═══ DATA

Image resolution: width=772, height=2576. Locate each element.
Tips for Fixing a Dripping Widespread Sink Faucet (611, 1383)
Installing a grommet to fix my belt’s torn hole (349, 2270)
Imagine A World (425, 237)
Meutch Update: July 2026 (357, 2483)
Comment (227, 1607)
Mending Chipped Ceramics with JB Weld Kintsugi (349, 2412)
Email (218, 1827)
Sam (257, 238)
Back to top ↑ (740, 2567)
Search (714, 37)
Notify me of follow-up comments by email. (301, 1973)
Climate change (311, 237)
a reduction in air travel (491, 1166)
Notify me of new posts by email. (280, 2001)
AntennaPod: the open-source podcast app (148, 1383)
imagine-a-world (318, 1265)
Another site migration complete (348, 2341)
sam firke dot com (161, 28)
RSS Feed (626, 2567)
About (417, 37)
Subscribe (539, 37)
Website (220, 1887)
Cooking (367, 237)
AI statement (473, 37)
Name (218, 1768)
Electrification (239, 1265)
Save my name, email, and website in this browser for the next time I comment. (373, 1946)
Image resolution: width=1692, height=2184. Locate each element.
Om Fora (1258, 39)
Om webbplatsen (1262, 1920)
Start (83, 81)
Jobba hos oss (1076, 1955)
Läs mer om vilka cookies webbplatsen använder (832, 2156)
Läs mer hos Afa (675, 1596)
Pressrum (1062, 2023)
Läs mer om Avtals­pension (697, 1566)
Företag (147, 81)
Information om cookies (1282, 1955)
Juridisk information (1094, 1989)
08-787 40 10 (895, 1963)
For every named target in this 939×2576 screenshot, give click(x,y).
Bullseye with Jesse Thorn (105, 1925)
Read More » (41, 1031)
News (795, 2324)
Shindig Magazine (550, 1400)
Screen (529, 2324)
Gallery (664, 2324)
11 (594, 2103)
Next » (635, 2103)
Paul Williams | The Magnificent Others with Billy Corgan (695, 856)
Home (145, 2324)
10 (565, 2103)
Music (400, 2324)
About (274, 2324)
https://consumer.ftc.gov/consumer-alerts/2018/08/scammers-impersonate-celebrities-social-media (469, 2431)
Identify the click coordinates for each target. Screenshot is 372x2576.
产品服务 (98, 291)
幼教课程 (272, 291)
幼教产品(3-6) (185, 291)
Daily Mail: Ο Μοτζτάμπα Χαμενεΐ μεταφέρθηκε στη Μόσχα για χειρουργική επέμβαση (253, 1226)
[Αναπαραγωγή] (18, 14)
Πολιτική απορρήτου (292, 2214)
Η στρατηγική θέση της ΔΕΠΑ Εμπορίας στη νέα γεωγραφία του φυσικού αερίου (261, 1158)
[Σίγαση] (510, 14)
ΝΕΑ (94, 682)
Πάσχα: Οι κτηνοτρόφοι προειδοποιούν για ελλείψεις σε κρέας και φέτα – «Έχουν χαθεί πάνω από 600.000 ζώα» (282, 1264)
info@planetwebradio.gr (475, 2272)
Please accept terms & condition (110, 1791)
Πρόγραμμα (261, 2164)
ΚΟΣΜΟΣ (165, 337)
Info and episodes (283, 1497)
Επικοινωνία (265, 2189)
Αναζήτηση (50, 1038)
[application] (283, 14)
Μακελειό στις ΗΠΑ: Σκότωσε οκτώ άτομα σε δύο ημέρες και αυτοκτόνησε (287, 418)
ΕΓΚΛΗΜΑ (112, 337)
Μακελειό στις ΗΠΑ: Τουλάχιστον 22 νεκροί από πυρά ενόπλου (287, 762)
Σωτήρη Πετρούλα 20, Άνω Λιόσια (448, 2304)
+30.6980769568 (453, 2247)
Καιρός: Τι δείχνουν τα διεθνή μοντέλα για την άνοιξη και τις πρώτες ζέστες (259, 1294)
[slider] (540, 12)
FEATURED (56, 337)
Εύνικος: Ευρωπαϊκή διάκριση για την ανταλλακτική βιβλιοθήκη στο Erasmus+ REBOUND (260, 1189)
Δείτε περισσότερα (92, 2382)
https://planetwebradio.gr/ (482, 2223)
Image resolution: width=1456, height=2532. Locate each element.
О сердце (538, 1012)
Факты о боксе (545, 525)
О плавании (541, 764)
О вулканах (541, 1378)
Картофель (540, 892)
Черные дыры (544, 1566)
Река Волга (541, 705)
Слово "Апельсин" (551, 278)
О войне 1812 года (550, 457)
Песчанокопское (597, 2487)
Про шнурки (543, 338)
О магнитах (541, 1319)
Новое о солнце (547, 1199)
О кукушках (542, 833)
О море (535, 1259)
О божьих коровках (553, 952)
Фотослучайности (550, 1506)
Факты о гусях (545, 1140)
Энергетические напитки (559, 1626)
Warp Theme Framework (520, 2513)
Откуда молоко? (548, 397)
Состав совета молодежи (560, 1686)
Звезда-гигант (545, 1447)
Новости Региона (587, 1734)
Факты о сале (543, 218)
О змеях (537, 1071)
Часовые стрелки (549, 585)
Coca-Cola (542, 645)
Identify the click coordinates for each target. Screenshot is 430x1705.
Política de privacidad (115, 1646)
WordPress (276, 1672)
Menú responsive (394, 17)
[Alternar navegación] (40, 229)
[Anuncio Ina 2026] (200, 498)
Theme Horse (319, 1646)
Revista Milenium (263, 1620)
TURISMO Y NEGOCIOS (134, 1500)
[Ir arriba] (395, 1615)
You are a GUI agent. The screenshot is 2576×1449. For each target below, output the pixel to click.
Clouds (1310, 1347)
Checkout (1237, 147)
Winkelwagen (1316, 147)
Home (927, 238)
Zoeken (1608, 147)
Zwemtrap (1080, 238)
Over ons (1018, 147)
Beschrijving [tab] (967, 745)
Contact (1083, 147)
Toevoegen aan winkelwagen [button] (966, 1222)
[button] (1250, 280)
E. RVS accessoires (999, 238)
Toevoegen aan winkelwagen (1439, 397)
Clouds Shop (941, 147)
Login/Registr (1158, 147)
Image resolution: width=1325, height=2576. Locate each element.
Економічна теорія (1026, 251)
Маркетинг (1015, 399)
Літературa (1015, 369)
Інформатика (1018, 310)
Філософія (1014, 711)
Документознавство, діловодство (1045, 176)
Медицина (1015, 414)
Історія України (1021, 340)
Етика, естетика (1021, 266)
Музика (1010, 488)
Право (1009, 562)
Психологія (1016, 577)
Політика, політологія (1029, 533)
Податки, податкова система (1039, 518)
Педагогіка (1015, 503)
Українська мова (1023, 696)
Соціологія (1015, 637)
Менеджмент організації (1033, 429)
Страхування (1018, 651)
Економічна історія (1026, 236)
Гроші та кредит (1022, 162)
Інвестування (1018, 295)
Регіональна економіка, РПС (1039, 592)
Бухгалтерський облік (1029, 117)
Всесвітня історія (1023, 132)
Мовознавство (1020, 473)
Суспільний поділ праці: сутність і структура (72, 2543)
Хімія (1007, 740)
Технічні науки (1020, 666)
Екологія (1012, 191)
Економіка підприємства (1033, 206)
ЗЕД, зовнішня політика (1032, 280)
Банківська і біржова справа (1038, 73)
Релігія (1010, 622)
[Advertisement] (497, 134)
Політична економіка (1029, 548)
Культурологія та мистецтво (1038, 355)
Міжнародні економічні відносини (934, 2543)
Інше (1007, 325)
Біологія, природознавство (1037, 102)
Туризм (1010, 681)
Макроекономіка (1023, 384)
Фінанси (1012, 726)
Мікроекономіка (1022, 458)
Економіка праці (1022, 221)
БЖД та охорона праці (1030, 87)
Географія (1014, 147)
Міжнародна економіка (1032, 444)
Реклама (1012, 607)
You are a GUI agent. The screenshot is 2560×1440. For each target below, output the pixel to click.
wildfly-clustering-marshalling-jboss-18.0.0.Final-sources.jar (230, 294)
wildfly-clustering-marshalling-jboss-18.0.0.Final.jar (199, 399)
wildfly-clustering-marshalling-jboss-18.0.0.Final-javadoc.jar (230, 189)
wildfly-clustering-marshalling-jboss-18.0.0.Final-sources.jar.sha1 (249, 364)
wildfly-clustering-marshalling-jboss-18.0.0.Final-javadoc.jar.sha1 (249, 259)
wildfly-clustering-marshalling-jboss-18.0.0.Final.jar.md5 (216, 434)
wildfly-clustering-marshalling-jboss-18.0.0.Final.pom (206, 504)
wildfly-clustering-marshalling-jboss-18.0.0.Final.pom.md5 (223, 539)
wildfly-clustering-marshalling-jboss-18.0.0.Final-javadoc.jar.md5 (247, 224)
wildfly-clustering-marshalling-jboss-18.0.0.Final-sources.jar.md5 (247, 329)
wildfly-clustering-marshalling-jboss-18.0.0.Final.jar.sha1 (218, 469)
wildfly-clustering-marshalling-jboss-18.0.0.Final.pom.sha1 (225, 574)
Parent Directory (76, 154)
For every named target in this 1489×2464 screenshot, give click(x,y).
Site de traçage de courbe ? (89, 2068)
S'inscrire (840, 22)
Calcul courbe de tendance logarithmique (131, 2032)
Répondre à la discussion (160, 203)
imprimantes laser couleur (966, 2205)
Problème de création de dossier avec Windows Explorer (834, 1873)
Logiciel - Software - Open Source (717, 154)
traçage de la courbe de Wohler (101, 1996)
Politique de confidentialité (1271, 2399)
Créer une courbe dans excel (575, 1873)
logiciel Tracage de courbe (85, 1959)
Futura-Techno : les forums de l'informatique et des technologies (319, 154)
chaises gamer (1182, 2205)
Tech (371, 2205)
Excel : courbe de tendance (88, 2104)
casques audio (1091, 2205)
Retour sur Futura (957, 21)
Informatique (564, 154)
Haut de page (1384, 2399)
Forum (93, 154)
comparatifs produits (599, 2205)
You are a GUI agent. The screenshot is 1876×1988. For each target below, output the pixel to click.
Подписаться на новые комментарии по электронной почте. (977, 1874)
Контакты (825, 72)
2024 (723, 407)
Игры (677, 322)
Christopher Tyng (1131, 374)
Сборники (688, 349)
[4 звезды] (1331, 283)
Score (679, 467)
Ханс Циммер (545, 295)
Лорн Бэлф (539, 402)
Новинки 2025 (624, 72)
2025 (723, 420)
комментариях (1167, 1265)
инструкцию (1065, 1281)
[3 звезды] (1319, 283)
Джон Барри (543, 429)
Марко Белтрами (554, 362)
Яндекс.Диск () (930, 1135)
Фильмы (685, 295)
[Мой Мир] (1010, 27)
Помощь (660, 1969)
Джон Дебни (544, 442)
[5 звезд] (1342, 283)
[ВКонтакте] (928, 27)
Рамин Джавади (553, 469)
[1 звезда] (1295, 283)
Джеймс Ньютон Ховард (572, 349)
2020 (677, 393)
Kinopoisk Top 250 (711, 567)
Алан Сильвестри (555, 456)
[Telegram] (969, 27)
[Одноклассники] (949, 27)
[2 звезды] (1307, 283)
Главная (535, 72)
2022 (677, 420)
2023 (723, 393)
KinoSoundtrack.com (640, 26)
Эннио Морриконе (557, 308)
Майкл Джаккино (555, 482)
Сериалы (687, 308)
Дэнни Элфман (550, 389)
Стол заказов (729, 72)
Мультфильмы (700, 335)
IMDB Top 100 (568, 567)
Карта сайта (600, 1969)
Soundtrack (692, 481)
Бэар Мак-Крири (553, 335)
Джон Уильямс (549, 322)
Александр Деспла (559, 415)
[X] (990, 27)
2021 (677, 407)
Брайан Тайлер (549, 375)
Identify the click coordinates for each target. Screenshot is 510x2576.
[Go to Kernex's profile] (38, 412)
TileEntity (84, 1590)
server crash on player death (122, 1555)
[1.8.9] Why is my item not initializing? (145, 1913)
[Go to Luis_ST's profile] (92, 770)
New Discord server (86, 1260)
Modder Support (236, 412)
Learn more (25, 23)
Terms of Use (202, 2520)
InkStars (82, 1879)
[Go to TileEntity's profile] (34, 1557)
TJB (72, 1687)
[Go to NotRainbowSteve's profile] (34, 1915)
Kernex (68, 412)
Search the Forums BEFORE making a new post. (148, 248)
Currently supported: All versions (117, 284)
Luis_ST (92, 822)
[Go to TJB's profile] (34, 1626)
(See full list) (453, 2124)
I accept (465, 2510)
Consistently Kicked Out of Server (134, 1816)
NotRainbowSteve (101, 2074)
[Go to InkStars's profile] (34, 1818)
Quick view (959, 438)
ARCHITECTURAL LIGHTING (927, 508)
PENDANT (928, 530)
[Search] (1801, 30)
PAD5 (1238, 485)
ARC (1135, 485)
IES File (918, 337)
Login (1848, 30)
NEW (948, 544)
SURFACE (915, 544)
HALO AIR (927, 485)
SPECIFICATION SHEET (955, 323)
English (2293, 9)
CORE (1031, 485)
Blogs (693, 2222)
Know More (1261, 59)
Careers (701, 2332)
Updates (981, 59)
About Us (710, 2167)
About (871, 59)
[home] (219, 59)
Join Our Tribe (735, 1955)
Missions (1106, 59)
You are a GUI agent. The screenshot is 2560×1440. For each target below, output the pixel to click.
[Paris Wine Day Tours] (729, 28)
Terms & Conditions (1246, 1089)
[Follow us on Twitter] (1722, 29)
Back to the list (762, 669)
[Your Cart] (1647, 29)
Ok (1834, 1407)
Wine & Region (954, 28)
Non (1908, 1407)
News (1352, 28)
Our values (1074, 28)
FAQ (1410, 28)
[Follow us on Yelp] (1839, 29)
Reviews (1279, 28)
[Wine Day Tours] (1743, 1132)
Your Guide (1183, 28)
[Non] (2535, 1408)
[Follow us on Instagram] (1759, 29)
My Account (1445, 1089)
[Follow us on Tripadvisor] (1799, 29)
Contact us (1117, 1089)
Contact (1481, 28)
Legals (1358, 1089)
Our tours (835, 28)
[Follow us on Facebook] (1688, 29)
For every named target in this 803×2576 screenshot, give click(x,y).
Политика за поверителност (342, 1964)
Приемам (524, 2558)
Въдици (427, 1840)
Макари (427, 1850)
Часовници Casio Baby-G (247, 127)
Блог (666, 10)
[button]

══════

WORK TASK: Within the material above, copy exactly the lines from the line that holds "Новинки 2025 (624, 72)" up to and including the line that holds "Currently supported: All versions (117, 284)".

SOLUTION TO THE EXERCISE:
Новинки 2025 (624, 72)
2025 (723, 420)
комментариях (1167, 1265)
инструкцию (1065, 1281)
[3 звезды] (1319, 283)
Джон Барри (543, 429)
Марко Белтрами (554, 362)
Яндекс.Диск () (930, 1135)
Фильмы (685, 295)
[Мой Мир] (1010, 27)
Помощь (660, 1969)
Джон Дебни (544, 442)
[5 звезд] (1342, 283)
[ВКонтакте] (928, 27)
Рамин Джавади (553, 469)
[1 звезда] (1295, 283)
Джеймс Ньютон Ховард (572, 349)
2020 (677, 393)
Kinopoisk Top 250 (711, 567)
Алан Сильвестри (555, 456)
[Telegram] (969, 27)
[Одноклассники] (949, 27)
[2 звезды] (1307, 283)
Главная (535, 72)
2022 (677, 420)
2023 (723, 393)
KinoSoundtrack.com (640, 26)
Эннио Морриконе (557, 308)
Майкл Джаккино (555, 482)
Сериалы (687, 308)
Дэнни Элфман (550, 389)
Стол заказов (729, 72)
Мультфильмы (700, 335)
IMDB Top 100 (568, 567)
Карта сайта (600, 1969)
Soundtrack (692, 481)
Бэар Мак-Крири (553, 335)
Джон Уильямс (549, 322)
Александр Деспла (559, 415)
[X] (990, 27)
2021 (677, 407)
Брайан Тайлер (549, 375)
Identify the click coordinates for each target. Screenshot is 510x2576.
[Go to Kernex's profile] (38, 412)
TileEntity (84, 1590)
server crash on player death (122, 1555)
[1.8.9] Why is my item not initializing? (145, 1913)
[Go to Luis_ST's profile] (92, 770)
New Discord server (86, 1260)
Modder Support (236, 412)
Learn more (25, 23)
Terms of Use (202, 2520)
InkStars (82, 1879)
[Go to TileEntity's profile] (34, 1557)
TJB (72, 1687)
[Go to NotRainbowSteve's profile] (34, 1915)
Kernex (68, 412)
Search the Forums BEFORE making a new post. (148, 248)
Currently supported: All versions (117, 284)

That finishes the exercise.